Starting a blog, your mind filled with hopes and plans for how many visitors you will gain, improving each week, and the promise of a hundred followers in X amount of time. Reality usually finds you searching for topics, trying to figure out why one post got a dozen visits and another only got one, all the while wishing that dozen were the lower number. Even frantic google searches for how to succeed at blogging are little help, especially when you aren’t an expert in the key niches, but simply a writer trying to quit your day job.

Finally finishing a good book, enjoying those closing moments as everything wraps up and the tension dissipates… only to immediately wish it wasn’t over. Wanting desperately to return to friendships developed over hundreds of pages, the company of those individuals you came to know so intimately over the course of events. Missing the vivid landscapes, perilous events, and heartfelt individuals experienced within your mind.
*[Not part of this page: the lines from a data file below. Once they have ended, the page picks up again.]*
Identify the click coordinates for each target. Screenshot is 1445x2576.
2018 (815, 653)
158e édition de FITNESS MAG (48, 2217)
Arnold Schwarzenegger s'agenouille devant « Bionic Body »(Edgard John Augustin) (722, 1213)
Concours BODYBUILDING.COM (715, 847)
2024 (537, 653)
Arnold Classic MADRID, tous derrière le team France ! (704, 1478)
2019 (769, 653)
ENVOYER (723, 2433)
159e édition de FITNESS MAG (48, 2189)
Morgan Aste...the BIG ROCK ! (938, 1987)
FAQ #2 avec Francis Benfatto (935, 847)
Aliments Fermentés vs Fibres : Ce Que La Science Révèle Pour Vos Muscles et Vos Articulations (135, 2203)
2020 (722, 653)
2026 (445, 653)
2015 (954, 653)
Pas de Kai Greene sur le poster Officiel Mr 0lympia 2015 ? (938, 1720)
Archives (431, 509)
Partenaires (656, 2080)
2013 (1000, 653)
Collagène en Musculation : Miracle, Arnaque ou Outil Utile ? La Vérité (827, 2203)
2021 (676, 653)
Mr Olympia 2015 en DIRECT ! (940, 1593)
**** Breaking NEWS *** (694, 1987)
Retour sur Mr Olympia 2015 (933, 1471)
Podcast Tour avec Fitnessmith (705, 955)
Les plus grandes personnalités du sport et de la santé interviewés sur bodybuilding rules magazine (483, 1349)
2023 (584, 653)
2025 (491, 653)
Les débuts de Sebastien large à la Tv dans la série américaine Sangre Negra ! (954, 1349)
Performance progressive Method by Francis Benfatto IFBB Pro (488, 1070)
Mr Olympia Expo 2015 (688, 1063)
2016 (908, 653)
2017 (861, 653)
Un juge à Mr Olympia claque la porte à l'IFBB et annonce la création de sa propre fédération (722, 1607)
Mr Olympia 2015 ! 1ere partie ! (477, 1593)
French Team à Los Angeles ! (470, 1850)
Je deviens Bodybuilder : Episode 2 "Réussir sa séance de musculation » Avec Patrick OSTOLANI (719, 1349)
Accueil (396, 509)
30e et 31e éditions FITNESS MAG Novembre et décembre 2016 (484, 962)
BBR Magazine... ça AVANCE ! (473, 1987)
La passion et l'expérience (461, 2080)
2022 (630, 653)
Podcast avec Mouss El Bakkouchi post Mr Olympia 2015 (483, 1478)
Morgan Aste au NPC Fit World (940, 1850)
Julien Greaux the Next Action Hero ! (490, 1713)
Being separated from someone you care about, but figure you’ll enjoy the alone time. At first you think of all the annoying things about that person, convincing yourself you’ll be just fine solo. Then you sit down to watch a show they didn’t like and start thinking about them. They’d be on their phone right now, sitting next to you, every so often interrupting to ask what’s going on (since they’ve been ignoring it until something major happens).

Sleeping alone after months of cuddling, you think it will be nice to have the whole bed to yourself for a while, but find yourself missing a comforting presence. Even asleep you search for them, scooting all over the bed in search of that solidity. A chill settles at your back where they had provided warmth. Your arms fail to provide the solidity offered by a protective band around your chest.

Missing someone sneaks up on you, catching you unawares in the quiet moments, springing leaks that aren’t really crying, but still leave traces down your cheeks and wet your pillow. No amount of preparation is enough for the sheer emptiness of losing someone’s presence.